> [DIRECTIONS FOR THIS TASK] Exactly the lines from the line containing "This screenshot has height=916, width=1316." through the last line of the entries below should appear in the answer, reproduced verbatim.

-- RECORDED INFORMATION follows --

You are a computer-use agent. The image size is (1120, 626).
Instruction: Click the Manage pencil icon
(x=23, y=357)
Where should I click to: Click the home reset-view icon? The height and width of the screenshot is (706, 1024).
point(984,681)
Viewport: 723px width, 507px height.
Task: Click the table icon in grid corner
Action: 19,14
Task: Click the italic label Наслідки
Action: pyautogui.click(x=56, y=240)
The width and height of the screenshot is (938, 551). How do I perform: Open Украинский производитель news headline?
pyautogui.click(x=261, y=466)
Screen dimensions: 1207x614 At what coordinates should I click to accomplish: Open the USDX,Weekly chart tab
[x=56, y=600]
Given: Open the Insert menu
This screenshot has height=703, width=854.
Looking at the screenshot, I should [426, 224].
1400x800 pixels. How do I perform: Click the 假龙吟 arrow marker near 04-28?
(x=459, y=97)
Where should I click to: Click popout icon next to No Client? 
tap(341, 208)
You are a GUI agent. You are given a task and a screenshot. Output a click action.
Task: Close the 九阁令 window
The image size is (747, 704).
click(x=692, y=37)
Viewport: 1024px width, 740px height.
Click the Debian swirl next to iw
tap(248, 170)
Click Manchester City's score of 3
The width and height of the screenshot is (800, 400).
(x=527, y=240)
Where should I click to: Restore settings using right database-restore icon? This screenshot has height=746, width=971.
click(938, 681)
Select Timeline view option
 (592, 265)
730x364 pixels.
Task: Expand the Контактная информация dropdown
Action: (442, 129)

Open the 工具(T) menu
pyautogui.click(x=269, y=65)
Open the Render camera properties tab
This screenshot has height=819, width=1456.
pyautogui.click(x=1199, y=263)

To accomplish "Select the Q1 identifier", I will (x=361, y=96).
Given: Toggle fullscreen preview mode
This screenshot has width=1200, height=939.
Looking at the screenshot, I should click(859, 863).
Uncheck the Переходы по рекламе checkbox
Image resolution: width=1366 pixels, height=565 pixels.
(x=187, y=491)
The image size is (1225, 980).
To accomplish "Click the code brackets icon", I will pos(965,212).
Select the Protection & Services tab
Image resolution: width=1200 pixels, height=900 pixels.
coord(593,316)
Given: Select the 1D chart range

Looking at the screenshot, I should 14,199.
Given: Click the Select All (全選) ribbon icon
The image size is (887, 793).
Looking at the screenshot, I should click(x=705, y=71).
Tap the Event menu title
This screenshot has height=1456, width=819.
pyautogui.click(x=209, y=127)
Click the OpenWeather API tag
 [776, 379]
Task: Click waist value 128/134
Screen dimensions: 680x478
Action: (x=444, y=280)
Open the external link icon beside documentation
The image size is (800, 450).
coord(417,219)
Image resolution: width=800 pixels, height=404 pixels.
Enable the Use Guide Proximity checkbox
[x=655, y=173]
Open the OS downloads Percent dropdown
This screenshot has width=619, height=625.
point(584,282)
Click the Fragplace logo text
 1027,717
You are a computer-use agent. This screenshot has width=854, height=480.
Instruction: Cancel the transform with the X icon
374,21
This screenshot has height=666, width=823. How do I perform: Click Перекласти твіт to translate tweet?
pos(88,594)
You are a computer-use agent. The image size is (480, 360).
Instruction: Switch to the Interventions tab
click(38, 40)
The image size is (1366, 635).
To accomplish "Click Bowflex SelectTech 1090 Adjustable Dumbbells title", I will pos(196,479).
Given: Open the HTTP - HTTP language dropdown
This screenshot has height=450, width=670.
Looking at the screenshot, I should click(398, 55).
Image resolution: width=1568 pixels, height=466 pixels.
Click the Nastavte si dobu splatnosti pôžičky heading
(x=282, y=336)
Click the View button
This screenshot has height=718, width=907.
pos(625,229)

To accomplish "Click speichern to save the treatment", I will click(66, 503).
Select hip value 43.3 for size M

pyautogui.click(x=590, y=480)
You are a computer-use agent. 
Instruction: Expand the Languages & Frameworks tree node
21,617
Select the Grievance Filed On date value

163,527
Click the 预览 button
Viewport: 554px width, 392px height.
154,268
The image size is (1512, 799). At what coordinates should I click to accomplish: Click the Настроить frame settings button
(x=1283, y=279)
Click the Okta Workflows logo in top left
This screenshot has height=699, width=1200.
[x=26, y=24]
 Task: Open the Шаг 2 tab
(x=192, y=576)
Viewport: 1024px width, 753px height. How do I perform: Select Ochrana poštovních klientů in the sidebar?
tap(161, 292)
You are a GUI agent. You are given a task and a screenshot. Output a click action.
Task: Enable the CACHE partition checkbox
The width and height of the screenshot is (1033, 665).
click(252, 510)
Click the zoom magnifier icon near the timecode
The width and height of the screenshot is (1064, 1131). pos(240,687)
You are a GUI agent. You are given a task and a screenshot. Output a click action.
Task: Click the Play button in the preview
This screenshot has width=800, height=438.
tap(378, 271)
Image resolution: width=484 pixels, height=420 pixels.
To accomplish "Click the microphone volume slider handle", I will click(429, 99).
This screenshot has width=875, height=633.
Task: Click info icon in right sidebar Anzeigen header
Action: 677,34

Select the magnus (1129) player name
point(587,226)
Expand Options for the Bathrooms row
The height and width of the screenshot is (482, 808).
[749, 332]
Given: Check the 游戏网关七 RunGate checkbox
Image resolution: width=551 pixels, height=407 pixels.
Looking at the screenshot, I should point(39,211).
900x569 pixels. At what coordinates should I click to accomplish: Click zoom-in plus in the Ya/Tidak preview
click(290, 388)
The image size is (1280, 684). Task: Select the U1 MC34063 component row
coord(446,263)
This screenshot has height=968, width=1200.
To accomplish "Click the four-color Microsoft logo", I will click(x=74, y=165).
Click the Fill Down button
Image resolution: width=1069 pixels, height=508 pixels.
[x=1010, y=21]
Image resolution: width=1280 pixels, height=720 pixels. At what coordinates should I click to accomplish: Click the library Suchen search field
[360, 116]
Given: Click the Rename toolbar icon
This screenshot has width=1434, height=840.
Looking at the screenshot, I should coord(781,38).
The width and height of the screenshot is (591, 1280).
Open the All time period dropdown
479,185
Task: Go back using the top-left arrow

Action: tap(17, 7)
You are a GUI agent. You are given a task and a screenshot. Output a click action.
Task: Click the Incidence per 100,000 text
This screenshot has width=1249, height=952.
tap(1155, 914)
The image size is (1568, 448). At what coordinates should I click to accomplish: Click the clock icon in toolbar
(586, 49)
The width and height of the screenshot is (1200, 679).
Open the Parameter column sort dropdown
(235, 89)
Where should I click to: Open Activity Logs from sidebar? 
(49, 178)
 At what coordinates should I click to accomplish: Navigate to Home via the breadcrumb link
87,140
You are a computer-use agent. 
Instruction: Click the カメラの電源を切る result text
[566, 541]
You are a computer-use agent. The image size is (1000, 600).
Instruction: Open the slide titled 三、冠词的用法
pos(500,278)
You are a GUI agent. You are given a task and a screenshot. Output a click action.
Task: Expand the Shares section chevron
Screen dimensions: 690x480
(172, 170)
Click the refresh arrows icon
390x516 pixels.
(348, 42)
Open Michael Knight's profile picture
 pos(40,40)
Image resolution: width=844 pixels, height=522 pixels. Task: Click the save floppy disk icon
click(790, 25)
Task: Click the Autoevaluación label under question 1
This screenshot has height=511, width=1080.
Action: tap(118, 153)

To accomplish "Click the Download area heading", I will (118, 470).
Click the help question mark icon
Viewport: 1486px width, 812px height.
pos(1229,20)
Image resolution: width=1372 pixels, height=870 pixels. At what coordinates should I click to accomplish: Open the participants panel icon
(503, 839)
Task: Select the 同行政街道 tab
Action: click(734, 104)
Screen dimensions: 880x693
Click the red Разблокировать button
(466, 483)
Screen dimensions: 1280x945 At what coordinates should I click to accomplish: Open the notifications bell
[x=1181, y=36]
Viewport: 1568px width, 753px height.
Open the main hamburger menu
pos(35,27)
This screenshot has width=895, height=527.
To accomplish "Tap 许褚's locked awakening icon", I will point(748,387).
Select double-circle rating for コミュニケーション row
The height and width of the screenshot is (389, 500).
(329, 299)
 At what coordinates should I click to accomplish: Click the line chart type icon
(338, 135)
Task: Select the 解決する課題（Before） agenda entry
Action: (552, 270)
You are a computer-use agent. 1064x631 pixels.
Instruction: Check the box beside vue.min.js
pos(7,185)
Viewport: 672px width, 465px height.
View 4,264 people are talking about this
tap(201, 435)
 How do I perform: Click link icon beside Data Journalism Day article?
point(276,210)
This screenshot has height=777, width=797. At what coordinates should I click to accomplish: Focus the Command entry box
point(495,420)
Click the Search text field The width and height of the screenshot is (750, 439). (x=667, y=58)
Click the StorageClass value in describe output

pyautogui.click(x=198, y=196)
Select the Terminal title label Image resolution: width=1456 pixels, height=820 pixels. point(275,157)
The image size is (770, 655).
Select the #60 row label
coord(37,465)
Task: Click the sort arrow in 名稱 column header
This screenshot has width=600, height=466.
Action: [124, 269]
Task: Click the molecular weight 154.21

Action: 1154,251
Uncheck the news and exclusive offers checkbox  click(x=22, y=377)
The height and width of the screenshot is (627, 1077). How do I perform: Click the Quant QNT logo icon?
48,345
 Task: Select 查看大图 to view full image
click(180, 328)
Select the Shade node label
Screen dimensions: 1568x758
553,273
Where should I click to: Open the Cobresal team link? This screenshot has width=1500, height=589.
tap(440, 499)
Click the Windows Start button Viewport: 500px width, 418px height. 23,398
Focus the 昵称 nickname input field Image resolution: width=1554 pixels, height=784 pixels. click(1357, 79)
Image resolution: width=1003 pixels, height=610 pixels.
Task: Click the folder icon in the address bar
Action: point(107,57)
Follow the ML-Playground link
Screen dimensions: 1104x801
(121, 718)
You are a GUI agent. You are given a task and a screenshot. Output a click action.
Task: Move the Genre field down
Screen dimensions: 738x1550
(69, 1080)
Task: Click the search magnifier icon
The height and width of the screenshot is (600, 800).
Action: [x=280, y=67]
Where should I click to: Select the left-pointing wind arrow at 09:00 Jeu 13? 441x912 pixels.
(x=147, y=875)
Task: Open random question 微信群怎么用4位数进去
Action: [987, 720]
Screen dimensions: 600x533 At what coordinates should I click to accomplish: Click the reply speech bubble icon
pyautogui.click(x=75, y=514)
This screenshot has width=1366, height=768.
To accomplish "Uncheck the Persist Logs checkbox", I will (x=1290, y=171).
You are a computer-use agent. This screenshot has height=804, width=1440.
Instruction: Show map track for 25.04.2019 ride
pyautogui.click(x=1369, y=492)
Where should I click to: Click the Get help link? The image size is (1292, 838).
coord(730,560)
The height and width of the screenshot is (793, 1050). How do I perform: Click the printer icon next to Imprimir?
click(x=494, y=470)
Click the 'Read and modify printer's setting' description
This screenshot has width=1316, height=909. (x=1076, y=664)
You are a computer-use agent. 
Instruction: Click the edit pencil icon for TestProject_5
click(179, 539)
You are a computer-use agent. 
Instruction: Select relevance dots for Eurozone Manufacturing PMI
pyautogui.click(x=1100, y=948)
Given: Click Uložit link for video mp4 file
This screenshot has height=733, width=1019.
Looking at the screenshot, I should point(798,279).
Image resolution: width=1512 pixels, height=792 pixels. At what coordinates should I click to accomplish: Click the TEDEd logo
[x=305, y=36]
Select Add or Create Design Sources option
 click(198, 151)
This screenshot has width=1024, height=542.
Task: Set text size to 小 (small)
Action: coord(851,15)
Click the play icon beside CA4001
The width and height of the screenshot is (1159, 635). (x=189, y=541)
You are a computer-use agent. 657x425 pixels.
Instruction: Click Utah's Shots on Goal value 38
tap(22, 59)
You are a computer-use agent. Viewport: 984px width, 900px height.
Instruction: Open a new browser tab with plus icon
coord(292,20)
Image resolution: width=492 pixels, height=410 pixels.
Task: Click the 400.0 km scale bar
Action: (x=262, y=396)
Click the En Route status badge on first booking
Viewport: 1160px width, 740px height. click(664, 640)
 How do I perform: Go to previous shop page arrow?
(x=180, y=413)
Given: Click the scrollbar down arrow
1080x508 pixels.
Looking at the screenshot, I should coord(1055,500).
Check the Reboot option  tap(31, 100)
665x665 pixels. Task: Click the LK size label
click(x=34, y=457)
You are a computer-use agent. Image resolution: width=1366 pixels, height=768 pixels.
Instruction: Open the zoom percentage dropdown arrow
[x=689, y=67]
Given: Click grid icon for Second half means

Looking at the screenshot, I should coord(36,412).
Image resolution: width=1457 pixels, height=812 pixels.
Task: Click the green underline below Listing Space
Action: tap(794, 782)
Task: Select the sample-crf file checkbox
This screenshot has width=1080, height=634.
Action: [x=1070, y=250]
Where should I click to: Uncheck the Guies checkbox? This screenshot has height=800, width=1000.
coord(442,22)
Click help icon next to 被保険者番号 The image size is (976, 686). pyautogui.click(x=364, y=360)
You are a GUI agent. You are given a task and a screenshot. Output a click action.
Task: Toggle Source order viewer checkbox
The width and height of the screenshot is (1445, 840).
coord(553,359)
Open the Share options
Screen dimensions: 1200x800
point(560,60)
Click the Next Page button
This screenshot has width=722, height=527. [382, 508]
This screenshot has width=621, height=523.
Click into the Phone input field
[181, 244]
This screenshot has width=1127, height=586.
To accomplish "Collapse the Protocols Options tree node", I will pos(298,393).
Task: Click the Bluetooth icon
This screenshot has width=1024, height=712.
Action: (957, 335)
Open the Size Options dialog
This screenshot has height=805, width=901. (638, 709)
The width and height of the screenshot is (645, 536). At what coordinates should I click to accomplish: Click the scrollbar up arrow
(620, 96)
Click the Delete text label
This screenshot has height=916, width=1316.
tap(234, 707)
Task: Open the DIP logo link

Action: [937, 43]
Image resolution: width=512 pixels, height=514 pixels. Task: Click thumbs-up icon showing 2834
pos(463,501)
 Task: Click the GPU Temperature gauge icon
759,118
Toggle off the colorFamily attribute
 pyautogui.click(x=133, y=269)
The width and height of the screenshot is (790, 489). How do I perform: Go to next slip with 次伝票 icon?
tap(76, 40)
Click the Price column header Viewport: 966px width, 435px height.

-- RECORDED INFORMATION concluded --

> [YOUR SOLUTION]
This screenshot has height=916, width=1316.
tap(234, 707)
Task: Open the DIP logo link

Action: [937, 43]
Image resolution: width=512 pixels, height=514 pixels. Task: Click thumbs-up icon showing 2834
pos(463,501)
 Task: Click the GPU Temperature gauge icon
759,118
Toggle off the colorFamily attribute
 pyautogui.click(x=133, y=269)
The width and height of the screenshot is (790, 489). How do I perform: Go to next slip with 次伝票 icon?
tap(76, 40)
Click the Price column header Viewport: 966px width, 435px height.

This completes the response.